[What you should do]
Copy word for word each line from the one that has "Given: View heart" to the last line of the records, with no other lines.

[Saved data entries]

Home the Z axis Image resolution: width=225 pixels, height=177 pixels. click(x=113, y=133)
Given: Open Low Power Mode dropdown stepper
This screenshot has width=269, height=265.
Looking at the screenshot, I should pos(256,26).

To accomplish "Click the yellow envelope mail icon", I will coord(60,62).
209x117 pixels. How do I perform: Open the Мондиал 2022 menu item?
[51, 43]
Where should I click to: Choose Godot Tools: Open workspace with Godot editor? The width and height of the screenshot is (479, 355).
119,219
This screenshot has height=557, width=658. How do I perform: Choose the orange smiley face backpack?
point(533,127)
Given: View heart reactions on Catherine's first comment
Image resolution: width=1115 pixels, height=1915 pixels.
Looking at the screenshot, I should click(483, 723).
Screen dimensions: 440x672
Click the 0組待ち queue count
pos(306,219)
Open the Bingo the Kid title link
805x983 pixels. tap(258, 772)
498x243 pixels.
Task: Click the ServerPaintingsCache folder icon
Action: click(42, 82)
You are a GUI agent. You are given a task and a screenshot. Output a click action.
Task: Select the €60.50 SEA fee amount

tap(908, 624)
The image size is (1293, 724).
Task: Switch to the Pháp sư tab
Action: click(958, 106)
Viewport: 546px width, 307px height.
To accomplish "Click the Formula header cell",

[Solution to this exercise]
Given: View heart reactions on Catherine's first comment
Image resolution: width=1115 pixels, height=1915 pixels.
Looking at the screenshot, I should click(483, 723).
Screen dimensions: 440x672
Click the 0組待ち queue count
pos(306,219)
Open the Bingo the Kid title link
805x983 pixels. tap(258, 772)
498x243 pixels.
Task: Click the ServerPaintingsCache folder icon
Action: click(42, 82)
You are a GUI agent. You are given a task and a screenshot. Output a click action.
Task: Select the €60.50 SEA fee amount

tap(908, 624)
The image size is (1293, 724).
Task: Switch to the Pháp sư tab
Action: click(958, 106)
Viewport: 546px width, 307px height.
To accomplish "Click the Formula header cell",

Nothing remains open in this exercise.